**SUPPLIED MATERIAL**

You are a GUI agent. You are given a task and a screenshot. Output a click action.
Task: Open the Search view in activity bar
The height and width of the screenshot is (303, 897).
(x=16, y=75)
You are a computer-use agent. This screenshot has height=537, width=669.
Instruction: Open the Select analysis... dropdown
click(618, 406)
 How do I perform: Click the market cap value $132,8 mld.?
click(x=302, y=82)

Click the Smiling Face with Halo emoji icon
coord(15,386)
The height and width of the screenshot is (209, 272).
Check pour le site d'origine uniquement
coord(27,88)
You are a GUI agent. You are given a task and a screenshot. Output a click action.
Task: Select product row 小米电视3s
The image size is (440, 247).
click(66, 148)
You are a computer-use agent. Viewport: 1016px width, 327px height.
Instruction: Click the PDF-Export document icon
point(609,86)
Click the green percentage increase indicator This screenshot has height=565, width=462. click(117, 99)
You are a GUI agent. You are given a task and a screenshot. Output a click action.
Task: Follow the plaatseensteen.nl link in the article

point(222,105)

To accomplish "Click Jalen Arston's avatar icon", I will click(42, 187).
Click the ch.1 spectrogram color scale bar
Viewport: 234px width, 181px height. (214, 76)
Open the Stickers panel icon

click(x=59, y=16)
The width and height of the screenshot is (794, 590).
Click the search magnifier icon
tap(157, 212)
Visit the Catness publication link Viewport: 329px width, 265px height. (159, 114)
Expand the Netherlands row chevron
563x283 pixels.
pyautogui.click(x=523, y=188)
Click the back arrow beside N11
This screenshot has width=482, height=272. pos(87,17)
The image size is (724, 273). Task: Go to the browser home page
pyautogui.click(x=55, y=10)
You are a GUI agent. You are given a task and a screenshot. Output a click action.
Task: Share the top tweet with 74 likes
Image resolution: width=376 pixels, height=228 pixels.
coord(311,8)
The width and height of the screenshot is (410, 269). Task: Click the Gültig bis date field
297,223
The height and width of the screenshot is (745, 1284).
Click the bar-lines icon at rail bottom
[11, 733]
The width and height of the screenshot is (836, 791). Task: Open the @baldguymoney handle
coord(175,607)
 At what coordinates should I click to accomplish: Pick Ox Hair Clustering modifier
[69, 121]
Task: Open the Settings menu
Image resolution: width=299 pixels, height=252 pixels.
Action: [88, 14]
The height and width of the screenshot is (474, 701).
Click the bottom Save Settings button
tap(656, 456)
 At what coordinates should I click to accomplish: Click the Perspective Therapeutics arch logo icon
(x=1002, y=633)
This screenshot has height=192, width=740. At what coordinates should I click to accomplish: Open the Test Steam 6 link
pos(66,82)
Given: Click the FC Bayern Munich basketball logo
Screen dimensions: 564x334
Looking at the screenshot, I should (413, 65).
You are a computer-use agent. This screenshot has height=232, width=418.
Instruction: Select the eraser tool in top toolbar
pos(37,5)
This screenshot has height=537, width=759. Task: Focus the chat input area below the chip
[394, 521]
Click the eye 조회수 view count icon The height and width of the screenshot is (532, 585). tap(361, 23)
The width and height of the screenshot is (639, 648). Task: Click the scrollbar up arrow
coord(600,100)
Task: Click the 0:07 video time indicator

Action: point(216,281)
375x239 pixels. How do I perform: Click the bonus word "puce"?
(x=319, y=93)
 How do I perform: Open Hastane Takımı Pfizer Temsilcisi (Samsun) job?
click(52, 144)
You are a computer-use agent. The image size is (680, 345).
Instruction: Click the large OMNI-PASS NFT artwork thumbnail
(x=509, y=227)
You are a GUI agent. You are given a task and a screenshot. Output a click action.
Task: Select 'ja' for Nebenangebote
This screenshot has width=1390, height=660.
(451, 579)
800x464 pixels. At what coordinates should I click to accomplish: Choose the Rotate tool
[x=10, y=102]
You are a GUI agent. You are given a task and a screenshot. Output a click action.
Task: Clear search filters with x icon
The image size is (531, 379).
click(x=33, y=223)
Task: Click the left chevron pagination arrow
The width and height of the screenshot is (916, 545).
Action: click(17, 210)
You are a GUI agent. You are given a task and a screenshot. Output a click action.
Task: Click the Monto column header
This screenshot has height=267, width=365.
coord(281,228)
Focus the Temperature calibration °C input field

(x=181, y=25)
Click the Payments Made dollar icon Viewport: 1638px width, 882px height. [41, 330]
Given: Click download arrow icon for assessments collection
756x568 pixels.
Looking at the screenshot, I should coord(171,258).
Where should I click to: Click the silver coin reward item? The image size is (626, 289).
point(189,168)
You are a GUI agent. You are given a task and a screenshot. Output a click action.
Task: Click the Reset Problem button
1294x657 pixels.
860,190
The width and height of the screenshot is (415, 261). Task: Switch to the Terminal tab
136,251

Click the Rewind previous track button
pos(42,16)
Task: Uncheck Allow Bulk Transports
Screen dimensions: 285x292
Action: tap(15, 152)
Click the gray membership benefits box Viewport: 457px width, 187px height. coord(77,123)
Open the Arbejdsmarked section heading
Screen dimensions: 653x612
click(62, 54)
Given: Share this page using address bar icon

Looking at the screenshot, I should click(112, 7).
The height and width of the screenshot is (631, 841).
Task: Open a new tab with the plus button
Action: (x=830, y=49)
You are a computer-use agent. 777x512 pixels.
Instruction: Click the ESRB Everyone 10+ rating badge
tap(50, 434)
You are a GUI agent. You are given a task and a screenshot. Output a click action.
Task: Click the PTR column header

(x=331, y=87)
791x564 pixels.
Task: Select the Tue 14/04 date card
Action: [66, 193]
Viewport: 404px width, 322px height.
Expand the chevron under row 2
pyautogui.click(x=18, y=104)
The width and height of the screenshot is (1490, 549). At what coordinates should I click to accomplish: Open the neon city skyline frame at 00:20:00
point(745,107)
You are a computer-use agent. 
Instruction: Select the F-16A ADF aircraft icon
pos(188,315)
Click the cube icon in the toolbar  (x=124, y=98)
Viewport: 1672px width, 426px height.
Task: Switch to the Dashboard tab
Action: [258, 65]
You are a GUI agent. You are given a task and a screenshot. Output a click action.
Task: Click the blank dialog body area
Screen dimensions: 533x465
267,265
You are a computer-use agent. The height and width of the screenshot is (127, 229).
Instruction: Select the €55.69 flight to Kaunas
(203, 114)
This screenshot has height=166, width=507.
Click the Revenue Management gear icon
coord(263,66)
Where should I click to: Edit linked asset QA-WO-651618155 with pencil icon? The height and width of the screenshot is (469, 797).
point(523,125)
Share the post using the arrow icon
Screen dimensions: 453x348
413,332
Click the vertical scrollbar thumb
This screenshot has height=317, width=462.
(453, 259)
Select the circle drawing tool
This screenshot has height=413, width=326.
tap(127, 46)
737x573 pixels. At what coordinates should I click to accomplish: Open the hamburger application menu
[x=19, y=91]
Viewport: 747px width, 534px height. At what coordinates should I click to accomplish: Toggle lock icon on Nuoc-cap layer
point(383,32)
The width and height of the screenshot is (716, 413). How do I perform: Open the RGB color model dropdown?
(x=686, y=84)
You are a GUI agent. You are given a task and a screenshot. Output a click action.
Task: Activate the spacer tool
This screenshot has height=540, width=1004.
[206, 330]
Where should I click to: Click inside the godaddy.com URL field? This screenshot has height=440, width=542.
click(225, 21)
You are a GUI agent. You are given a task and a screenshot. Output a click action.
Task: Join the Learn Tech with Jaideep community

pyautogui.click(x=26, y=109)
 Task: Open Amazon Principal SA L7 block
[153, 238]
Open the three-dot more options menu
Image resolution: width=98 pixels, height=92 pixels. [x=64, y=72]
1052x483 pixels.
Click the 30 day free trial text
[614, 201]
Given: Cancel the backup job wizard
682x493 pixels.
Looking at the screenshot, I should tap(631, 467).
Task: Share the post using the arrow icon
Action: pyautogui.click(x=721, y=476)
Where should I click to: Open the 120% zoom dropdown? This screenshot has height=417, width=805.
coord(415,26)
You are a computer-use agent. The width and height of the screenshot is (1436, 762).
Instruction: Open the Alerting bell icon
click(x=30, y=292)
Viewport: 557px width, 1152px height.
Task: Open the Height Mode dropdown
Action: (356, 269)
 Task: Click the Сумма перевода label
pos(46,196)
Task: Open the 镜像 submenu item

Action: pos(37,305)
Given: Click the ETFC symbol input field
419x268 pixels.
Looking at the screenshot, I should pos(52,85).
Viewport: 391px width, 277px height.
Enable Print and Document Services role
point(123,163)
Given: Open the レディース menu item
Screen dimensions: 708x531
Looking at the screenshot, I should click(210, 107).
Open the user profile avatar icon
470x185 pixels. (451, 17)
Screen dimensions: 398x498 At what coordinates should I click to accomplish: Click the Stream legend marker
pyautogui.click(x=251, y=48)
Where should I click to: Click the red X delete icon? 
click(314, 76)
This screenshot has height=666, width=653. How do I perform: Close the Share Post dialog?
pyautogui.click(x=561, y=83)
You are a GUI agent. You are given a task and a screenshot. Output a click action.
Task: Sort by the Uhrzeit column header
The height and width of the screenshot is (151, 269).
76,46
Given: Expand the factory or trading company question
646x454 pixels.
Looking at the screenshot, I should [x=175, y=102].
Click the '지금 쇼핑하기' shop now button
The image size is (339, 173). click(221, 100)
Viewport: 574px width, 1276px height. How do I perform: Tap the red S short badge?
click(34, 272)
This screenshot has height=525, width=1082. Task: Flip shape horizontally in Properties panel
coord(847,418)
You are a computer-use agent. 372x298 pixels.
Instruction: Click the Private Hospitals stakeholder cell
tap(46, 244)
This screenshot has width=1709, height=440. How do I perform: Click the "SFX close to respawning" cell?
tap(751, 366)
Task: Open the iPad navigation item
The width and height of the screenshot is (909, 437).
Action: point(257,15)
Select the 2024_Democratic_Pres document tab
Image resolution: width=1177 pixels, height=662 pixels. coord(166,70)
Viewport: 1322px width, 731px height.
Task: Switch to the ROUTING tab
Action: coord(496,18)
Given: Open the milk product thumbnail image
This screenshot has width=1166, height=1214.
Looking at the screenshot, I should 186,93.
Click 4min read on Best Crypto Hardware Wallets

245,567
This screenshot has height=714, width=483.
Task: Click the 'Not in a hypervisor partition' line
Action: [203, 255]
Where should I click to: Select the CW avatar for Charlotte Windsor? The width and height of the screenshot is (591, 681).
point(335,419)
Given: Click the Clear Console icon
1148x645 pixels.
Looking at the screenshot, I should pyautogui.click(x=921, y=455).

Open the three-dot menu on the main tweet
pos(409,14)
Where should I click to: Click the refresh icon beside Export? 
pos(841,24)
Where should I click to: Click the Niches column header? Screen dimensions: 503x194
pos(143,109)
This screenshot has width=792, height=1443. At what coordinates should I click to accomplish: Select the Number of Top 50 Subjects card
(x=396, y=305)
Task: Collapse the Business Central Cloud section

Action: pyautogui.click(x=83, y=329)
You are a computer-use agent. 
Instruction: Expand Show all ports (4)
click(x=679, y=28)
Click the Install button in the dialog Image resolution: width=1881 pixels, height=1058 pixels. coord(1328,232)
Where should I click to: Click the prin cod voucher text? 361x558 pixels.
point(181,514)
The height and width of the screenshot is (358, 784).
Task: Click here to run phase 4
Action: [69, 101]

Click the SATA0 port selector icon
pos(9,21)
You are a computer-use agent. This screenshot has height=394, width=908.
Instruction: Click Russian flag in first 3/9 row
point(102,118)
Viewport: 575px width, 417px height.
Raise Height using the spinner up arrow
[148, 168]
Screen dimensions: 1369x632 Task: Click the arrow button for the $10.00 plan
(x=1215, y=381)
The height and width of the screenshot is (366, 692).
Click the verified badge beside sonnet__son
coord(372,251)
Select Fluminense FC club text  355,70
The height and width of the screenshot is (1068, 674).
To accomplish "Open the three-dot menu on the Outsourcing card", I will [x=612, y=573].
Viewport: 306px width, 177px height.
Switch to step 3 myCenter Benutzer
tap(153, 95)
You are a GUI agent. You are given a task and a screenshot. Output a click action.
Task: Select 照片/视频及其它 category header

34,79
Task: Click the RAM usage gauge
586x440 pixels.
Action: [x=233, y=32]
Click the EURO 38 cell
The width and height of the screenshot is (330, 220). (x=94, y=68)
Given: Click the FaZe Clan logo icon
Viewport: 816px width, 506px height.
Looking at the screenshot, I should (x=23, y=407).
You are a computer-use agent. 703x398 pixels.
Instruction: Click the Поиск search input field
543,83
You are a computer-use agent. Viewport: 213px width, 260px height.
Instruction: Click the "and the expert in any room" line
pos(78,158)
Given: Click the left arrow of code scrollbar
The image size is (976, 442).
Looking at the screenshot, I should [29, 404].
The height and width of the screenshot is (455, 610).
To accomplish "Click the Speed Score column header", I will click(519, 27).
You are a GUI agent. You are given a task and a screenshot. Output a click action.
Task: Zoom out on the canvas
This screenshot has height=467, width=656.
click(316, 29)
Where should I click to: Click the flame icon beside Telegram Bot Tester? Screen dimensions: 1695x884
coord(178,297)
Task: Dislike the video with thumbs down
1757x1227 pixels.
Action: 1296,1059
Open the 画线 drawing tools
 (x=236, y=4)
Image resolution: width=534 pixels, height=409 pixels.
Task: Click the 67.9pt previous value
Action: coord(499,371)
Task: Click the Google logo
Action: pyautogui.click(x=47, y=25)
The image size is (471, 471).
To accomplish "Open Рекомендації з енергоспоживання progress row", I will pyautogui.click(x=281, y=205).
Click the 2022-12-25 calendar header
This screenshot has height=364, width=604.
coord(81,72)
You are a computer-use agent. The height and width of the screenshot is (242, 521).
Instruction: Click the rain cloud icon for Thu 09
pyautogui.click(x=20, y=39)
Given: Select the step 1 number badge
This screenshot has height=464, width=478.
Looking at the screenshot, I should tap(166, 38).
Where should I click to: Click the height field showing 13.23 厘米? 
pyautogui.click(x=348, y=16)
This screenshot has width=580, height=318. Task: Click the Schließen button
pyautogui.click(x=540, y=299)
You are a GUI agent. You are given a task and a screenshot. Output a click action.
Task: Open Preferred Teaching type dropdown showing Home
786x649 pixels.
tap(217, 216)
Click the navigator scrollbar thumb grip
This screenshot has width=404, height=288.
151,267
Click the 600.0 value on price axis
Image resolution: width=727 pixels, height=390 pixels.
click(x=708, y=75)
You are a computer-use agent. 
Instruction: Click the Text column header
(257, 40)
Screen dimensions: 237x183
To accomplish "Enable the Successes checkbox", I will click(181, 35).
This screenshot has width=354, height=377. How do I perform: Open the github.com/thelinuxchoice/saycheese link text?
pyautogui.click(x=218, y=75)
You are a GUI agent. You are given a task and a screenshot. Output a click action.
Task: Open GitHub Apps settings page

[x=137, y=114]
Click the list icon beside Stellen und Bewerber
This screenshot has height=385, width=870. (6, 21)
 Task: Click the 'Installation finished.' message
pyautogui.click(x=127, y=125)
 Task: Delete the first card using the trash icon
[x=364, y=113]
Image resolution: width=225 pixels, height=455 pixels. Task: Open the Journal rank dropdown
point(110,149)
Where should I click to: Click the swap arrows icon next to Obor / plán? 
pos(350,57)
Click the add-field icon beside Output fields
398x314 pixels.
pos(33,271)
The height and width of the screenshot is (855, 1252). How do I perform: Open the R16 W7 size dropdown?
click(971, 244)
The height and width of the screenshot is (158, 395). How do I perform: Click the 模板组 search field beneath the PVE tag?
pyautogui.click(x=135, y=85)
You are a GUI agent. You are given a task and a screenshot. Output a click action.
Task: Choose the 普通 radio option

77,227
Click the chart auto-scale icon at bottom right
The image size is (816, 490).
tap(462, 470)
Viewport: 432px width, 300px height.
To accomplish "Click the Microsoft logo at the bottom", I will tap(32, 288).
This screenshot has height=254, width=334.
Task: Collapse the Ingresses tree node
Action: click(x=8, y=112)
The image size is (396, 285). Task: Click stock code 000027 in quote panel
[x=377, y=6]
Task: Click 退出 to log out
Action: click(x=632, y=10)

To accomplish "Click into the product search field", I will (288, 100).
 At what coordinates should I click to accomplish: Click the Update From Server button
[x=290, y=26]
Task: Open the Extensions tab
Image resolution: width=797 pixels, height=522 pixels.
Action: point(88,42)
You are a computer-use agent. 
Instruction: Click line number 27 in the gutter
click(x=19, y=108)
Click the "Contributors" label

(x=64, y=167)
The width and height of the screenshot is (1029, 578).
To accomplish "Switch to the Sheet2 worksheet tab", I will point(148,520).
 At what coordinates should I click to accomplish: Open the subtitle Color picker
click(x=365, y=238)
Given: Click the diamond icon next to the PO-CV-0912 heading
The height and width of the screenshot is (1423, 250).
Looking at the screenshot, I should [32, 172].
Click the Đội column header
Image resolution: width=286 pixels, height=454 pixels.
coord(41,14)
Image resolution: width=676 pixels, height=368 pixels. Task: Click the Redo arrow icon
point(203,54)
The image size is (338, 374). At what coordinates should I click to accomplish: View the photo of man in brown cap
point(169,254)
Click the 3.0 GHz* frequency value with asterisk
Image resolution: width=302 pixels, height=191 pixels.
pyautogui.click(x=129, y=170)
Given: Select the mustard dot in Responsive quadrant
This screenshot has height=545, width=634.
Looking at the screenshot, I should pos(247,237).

**EXERCISE**
Only one stretch of the records above is wanted: the lines between the one holding "Image resolution: width=286" and the one holding "Given: Select the mustard", inclusive, reproduced exactly.

**WORKED SOLUTION**
Image resolution: width=286 pixels, height=454 pixels.
coord(41,14)
Image resolution: width=676 pixels, height=368 pixels. Task: Click the Redo arrow icon
point(203,54)
The image size is (338, 374). At what coordinates should I click to accomplish: View the photo of man in brown cap
point(169,254)
Click the 3.0 GHz* frequency value with asterisk
Image resolution: width=302 pixels, height=191 pixels.
pyautogui.click(x=129, y=170)
Given: Select the mustard dot in Responsive quadrant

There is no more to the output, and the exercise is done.